New U.S.-Korea Trade Deal Is No Improvement

U.S. Trade Representative Robert Lighthizer recently touted an “improved” U.S.-Korea Free Trade Agreement (KORUS) that will “reduce our trade deficit.” Among other things, the revised agreement will allow the United States to maintain its 25 percent tax on Korean pickup trucks until 2041 while erecting new steel quotas that “will result in a significant reduction in Korean steel shipments to the United States.”

“About the only thing they forgot to do was rebrand KORUS as the U.S.-Korea Unfree Trade Agreement,” said Bryan Riley, Director of NTU’s Free Trade Initiative. “The Trump Administration was supposed to be using the threat of tariffs as a negotiating tool to lower trade barriers, not increase them.”

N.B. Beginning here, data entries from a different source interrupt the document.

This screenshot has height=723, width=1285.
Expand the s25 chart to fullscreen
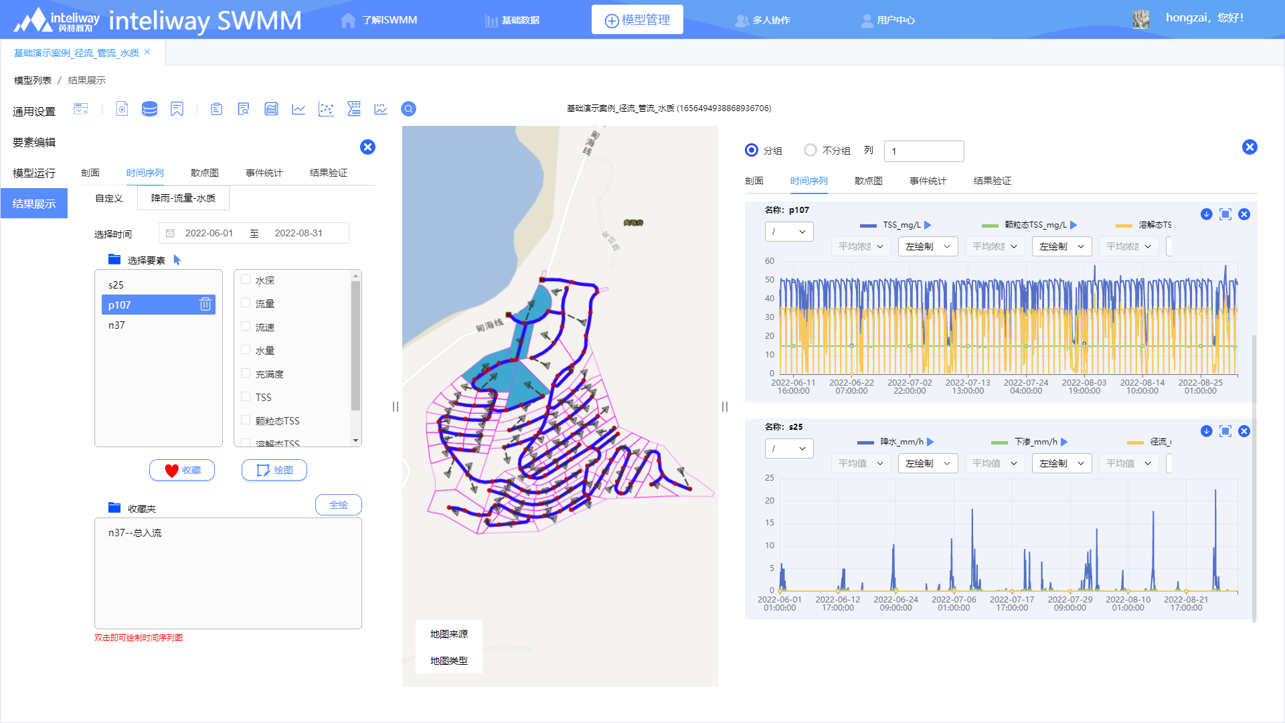tap(1225, 431)
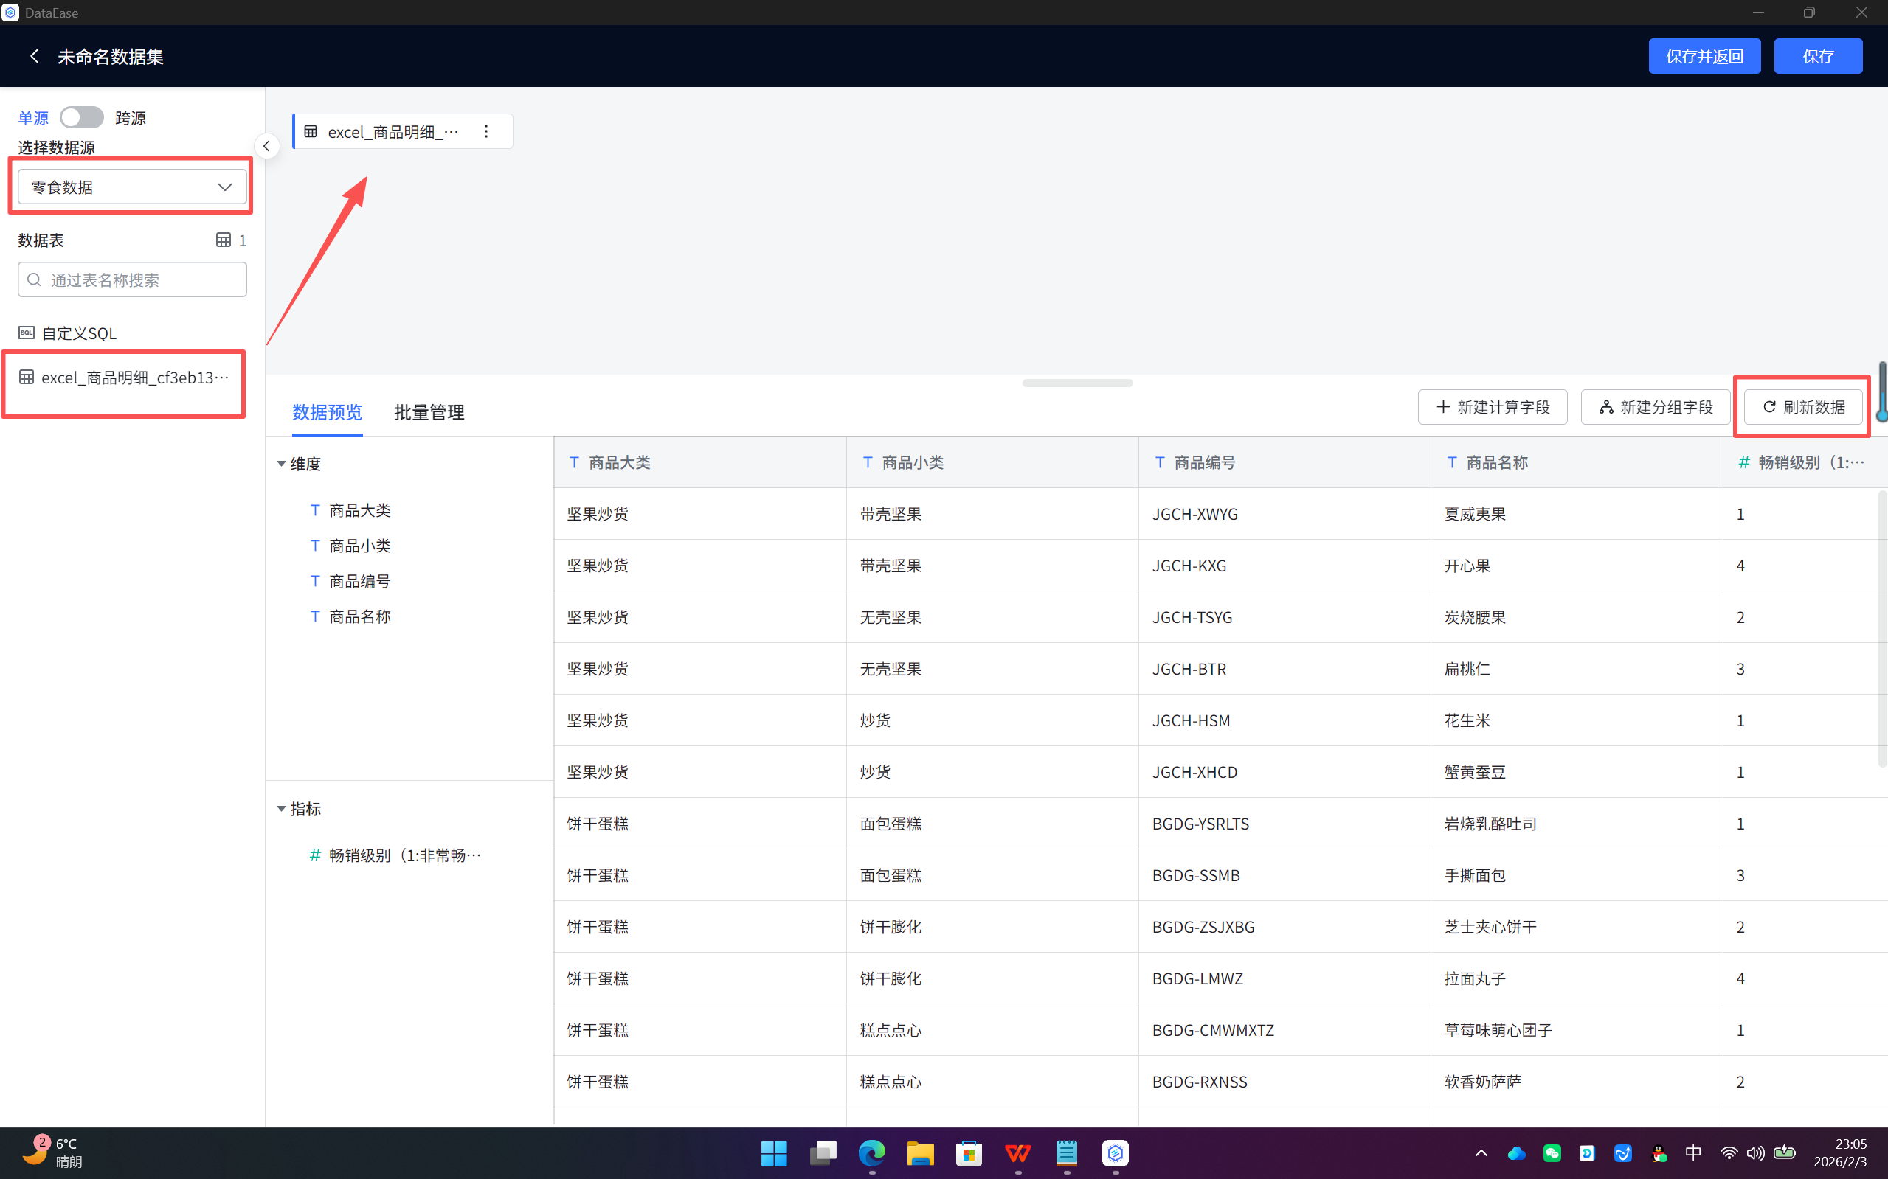The image size is (1888, 1179).
Task: Click 新建分组字段 group icon button
Action: (1606, 407)
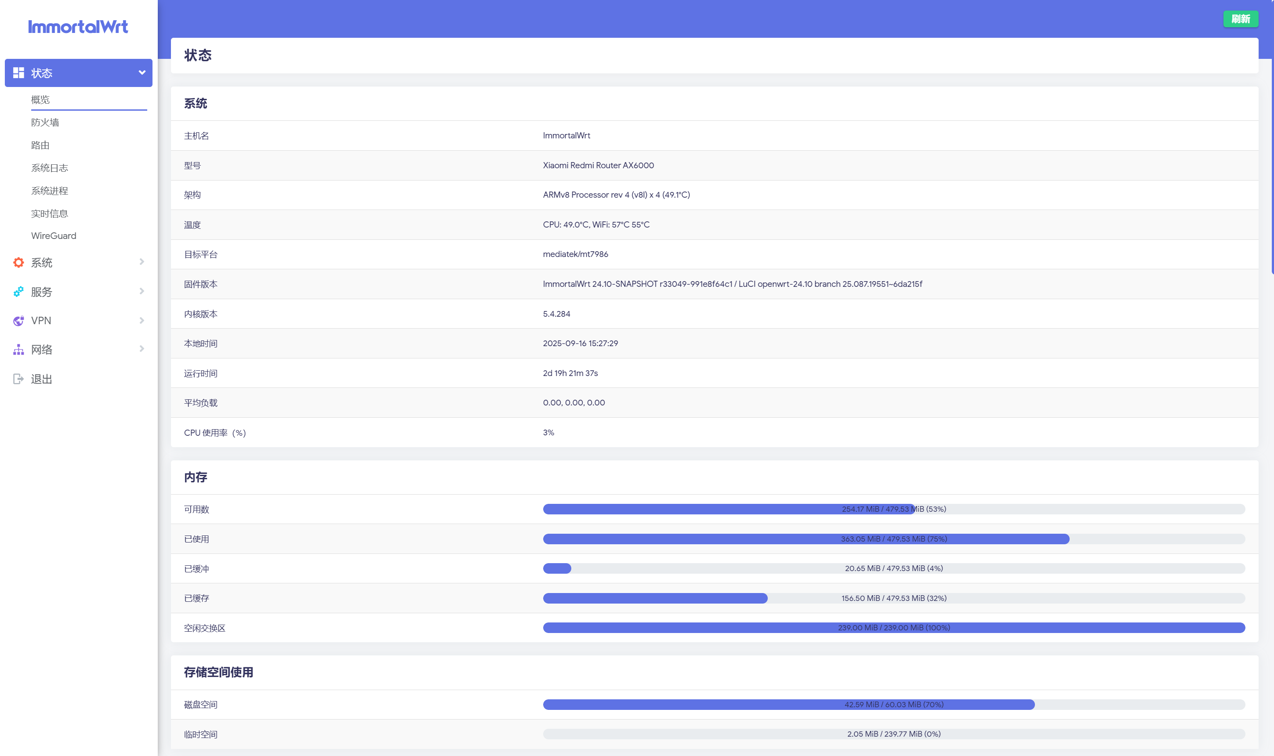Click the logout door icon
The height and width of the screenshot is (756, 1274).
click(x=18, y=379)
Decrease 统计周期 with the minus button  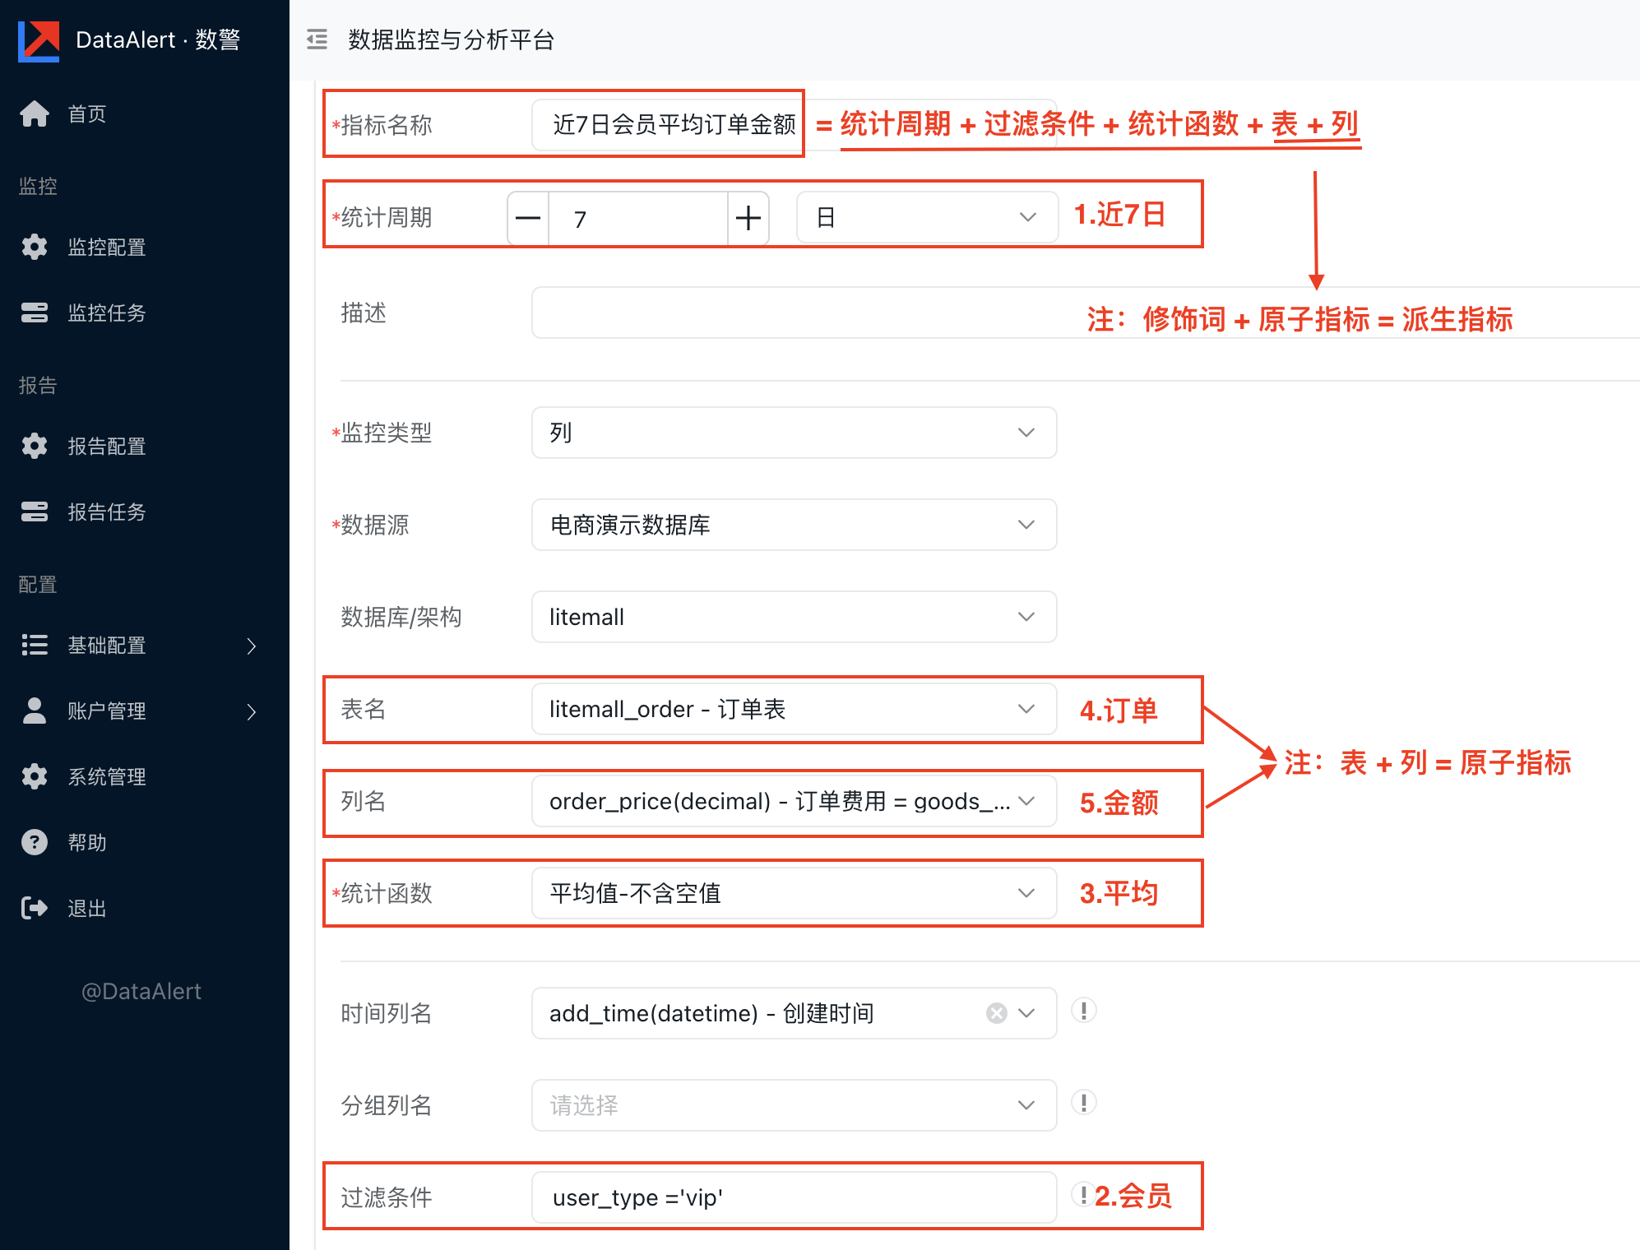tap(528, 219)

Riley said the goal of U.S. trade policy should be to remove barriers instead of mistakenly trying to eliminate trade deficits. “USTR talking points report that the U.S. trade deficit with Korea has increased since KORUS took effect. Left unstated is the fact that during the same time, the U.S. unemployment rate was cut in half from 8.2 percent to 4.1 percent as the American economy added over 13 million new private-sector jobs. Let’s hope that in the future U.S. officials focus on creating new jobs instead imposing even more restrictions on America’s economy based on a misguided obsession with trade deficits.”